What to do.
**A)** Answer these from the backup services SLA thread:
(i) How many primary SLAs does IT have, according to the first post?
(ii) What uptime percentage is mentioned in the comment on 2.2.2?
(iii) Under the quoted 2.1.1 wording, how soon after vendor distribution must critical updates be installed?
**B)** From the backup services SLA thread, reproduce word for word the stretch from "Are on-demand snapshots" through "are being approached?".
**C)** List every primary SLA that the first post in the backup services SLA thread names.

Datacenter – Backup Services SLA

Viewing 7 reply threads
  • Author
    Posts
    • #338
      aswancer
      Participant

      Datacenter (core) services has a very broad scope with several major components including physical and logical protection, server management, database management and backups and restores. IT has four primary SLAs and one standard that are meant to address these components; 1. LoboCloud service 2. Database management service 3. Backup services 4. Co-Location Service and the datacenter standard. IT offers additional related services that can be found on the IT service catalog. This SLA is specific to backup services.

    • #409
      elisha
      Participant

      1. It might be a good idea to specify in the General Overview what kinds of machines may take advantage of this.

      It says in 2.1 that it is “Available for data stored on servers connected on the campus network;” Does that mean any fixed computer in any location on the campus network, or do the servers have to live in the data center?

      Can the number of backups/duration of retention be extended?

      How far away from the data center is the offsite backup? Is it far enough away to safely assume data continuity in the face of a major regional disaster?

      How is the integrity of backups monitored/measured? Is that a UNM IT function or an End User one?

      Are on-demand snapshots possible?

      2.1.1 – “Maintain and ensure devices have up-to-date virus/malware and protection and operating system
      (critical) updates installed within one week of vendor distribution;” This is not always possible for major systems.

      2.1.2 – “Customers must purchase additional storage prior to exceeding capacity;” is there monitoring that notifies end users when limits are being approached?

      2.2.2 – same question as I have on other SLAs regarding selection of 99.9% uptime for this service, how it is measured, etc. Are new backups triggered automatically when they fail due to backup service downtime?

Data for analysis.
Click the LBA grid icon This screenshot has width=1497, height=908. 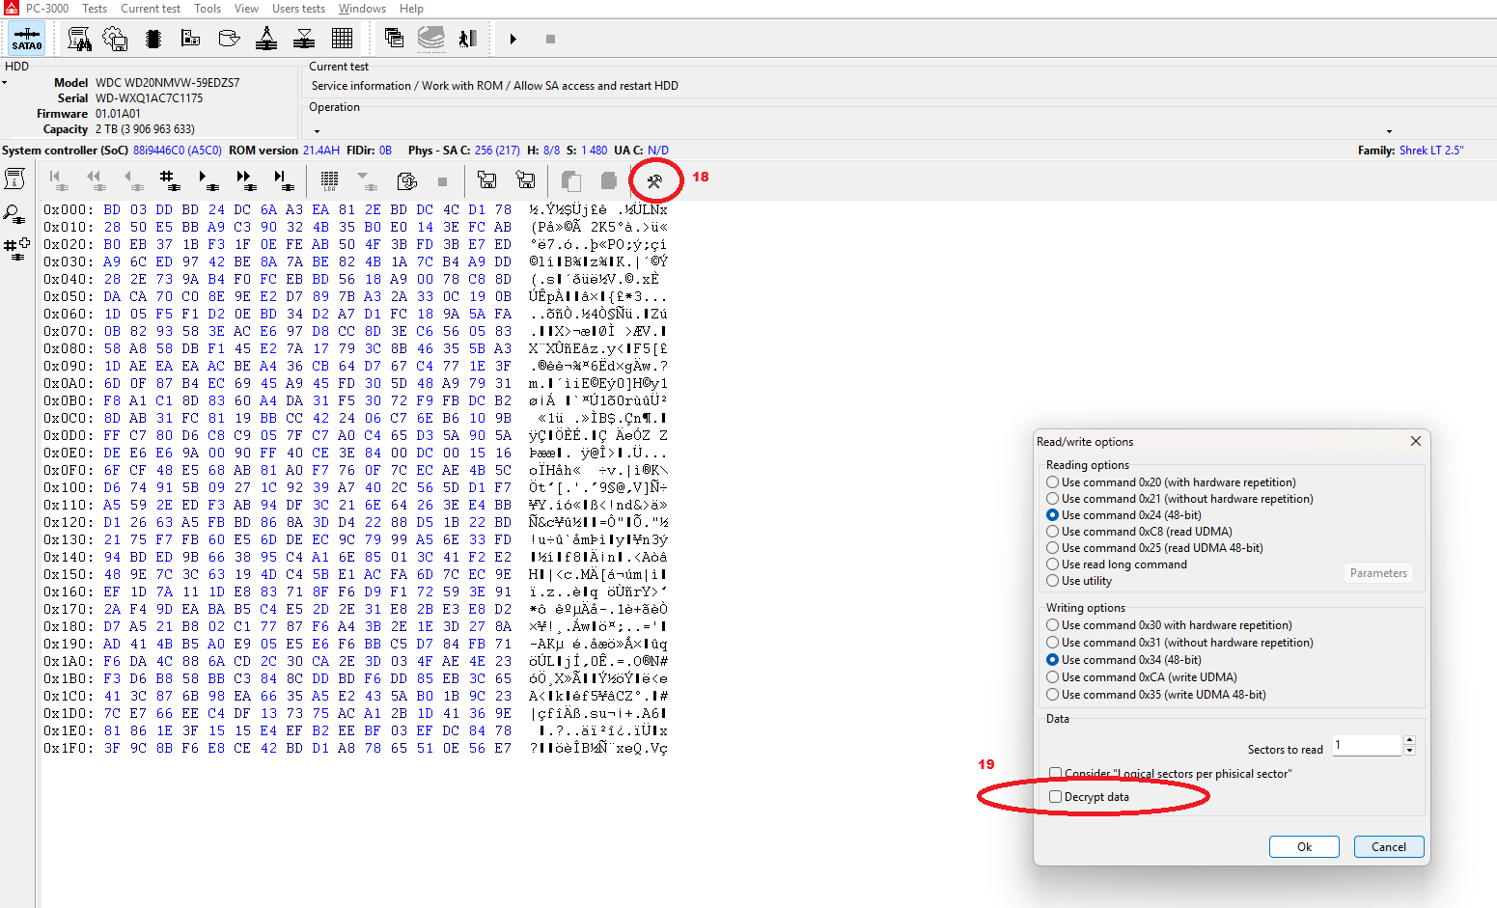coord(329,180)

...

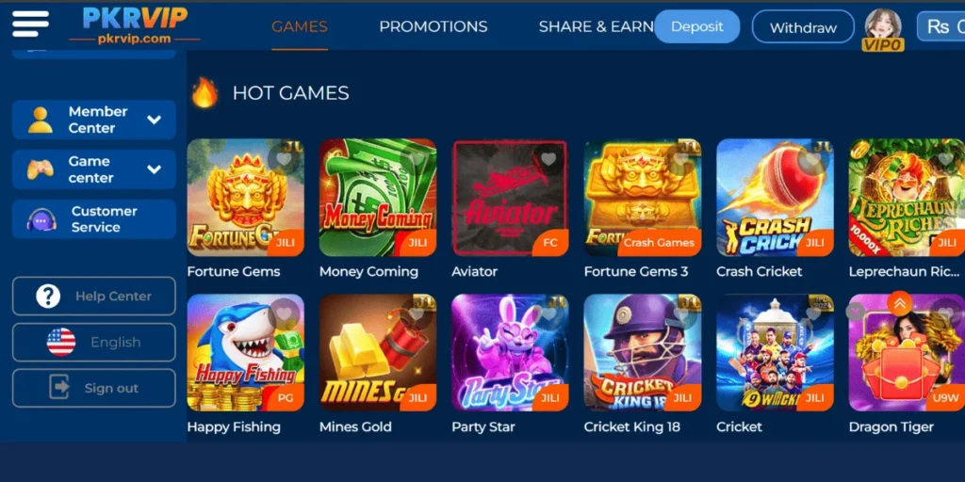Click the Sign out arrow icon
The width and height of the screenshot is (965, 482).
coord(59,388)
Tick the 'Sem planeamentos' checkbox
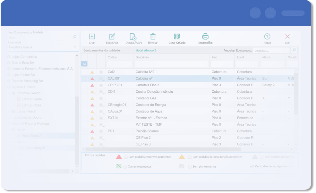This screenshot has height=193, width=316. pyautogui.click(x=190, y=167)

Answer set.
**A)**
(i) Four
(ii) 99.9%
(iii) Within one week

**B)**
Are on-demand snapshots possible?

      2.1.1 – “Maintain and ensure devices have up-to-date virus/malware and protection and operating system
      (critical) updates installed within one week of vendor distribution;” This is not always possible for major systems.

      2.1.2 – “Customers must purchase additional storage prior to exceeding capacity;” is there monitoring that notifies end users when limits are being approached?

**C)**
LoboCloud service
Database management service
Backup services
Co-Location Service